====== SUPPLIED MATERIAL ======

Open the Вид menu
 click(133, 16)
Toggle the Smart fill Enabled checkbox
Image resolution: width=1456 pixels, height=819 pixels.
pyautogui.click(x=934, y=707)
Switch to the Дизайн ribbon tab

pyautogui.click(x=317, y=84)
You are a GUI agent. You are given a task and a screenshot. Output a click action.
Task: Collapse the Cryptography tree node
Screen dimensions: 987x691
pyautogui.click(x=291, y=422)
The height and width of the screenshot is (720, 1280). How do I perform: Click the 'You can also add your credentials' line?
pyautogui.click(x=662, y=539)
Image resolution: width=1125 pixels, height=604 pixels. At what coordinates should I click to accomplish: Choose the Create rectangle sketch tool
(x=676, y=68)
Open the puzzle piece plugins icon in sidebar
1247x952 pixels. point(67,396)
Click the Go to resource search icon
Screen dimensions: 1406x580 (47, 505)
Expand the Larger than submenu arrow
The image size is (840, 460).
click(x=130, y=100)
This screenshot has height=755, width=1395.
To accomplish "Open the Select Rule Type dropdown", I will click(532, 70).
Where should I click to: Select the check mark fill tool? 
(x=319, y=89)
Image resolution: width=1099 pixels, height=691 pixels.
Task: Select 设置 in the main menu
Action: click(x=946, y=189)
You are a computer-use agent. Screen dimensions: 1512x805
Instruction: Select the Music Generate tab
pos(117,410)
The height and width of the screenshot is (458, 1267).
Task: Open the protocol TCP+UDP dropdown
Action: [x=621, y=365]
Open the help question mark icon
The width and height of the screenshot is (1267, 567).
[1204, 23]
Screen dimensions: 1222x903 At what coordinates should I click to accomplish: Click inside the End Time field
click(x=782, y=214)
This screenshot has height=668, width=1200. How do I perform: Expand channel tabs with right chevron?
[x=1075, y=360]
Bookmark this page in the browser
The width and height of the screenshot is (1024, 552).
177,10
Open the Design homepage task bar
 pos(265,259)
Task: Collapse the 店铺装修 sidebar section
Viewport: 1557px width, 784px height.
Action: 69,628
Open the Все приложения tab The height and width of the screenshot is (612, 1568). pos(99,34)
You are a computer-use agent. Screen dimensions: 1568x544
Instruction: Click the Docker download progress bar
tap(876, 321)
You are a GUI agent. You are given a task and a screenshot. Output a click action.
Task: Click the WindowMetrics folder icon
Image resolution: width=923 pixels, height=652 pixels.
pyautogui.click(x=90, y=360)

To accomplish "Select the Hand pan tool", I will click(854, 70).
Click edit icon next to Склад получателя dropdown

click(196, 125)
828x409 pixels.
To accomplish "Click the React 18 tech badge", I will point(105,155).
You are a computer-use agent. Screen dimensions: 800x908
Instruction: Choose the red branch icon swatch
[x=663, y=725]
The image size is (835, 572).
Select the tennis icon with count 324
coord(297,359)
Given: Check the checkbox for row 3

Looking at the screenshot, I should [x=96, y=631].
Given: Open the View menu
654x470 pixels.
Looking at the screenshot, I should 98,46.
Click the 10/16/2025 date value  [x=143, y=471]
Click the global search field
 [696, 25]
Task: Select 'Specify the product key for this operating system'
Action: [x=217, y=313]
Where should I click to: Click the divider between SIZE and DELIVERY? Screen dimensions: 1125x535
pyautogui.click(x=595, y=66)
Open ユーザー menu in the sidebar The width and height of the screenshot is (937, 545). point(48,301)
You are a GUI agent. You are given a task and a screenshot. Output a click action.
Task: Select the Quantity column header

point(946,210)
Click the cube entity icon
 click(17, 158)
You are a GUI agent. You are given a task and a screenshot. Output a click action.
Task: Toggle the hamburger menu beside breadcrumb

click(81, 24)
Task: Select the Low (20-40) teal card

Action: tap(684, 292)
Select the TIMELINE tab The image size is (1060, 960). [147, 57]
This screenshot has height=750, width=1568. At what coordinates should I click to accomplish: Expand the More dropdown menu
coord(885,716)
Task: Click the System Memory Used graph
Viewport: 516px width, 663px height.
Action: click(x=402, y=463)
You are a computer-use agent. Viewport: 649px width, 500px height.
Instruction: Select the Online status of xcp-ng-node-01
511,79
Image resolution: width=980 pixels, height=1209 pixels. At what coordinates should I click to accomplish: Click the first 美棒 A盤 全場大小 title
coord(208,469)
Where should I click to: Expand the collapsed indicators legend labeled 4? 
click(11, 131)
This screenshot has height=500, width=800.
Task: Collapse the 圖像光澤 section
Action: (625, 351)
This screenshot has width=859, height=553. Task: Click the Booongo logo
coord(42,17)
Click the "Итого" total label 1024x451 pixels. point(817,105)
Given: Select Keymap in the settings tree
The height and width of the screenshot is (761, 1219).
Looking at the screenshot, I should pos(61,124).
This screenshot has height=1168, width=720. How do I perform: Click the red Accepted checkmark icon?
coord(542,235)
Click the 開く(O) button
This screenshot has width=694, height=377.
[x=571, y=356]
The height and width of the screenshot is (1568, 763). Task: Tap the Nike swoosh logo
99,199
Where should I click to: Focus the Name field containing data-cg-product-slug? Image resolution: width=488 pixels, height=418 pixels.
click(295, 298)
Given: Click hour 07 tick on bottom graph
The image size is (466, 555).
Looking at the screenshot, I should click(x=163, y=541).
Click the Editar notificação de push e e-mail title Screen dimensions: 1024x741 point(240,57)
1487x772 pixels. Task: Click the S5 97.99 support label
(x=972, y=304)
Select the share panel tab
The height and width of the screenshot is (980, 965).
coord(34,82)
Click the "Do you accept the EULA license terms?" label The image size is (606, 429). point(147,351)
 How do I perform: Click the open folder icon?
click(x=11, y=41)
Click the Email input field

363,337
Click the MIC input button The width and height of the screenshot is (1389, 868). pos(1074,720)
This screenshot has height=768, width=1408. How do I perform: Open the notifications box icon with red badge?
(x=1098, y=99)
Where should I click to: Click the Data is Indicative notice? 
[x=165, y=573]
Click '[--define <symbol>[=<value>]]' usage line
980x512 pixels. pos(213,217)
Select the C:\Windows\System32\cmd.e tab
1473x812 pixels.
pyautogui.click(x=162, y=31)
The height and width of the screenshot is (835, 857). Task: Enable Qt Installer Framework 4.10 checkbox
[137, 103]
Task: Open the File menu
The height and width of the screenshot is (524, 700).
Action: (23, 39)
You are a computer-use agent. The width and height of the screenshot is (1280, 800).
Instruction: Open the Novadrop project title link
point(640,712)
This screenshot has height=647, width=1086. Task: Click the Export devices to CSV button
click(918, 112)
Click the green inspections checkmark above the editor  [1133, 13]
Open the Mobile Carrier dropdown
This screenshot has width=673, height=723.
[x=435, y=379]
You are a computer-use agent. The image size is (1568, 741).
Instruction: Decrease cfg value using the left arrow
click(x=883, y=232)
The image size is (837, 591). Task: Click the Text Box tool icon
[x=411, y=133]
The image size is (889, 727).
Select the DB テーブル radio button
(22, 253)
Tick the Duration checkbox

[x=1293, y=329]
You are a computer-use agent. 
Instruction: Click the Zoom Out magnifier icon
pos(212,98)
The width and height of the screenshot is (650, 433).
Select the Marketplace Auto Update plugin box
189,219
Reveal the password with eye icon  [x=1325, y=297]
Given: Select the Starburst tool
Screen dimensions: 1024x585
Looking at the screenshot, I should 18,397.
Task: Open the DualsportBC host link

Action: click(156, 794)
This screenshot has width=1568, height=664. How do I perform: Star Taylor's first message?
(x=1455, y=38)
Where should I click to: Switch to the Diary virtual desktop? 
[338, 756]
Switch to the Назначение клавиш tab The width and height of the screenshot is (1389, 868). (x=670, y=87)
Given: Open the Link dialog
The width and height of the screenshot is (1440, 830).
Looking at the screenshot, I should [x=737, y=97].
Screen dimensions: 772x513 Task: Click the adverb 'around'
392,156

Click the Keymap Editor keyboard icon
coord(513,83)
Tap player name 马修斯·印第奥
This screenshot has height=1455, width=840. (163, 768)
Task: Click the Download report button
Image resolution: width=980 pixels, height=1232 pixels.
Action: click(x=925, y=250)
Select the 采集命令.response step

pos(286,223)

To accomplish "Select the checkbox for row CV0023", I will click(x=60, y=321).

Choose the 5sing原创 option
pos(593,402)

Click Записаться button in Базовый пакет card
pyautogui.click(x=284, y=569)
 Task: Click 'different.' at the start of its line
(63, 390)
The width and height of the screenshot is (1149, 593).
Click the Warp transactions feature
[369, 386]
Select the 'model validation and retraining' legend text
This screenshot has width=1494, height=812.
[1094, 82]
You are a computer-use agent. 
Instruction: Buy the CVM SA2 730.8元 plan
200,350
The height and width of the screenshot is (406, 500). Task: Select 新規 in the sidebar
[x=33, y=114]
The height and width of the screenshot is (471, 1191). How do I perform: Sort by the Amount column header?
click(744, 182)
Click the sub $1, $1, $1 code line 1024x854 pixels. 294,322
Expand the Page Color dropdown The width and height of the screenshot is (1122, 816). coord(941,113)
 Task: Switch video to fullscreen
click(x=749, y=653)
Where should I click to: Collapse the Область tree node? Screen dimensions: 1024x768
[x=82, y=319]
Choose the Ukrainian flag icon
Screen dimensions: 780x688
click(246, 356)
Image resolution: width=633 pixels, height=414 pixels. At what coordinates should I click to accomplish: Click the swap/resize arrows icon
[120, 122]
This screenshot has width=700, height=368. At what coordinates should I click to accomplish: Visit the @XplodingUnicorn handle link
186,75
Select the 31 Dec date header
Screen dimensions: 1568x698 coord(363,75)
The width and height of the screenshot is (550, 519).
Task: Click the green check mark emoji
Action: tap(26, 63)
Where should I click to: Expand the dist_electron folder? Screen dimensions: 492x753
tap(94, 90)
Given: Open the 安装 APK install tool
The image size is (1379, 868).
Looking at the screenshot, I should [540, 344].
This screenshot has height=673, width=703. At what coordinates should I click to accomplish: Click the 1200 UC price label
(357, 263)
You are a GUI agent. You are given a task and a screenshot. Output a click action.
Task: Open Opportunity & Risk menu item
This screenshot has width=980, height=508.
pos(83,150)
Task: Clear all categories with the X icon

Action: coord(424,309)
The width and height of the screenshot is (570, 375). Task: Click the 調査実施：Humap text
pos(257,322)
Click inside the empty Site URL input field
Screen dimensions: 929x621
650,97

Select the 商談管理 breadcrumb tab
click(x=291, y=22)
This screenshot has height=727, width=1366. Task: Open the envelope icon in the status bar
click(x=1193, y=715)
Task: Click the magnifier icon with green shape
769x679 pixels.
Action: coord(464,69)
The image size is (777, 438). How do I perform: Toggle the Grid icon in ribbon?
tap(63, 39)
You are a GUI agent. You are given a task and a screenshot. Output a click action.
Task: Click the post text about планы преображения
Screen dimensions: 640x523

======

Could you return exactly the stretch of the data above that starts at the line with "Select the 'model" and ends at the line with "Click the sub", both lines included?

> ANSWER TO THIS TASK
Select the 'model validation and retraining' legend text
This screenshot has width=1494, height=812.
[1094, 82]
You are a computer-use agent. 
Instruction: Buy the CVM SA2 730.8元 plan
200,350
The height and width of the screenshot is (406, 500). Task: Select 新規 in the sidebar
[x=33, y=114]
The height and width of the screenshot is (471, 1191). How do I perform: Sort by the Amount column header?
click(744, 182)
Click the sub $1, $1, $1 code line 1024x854 pixels. 294,322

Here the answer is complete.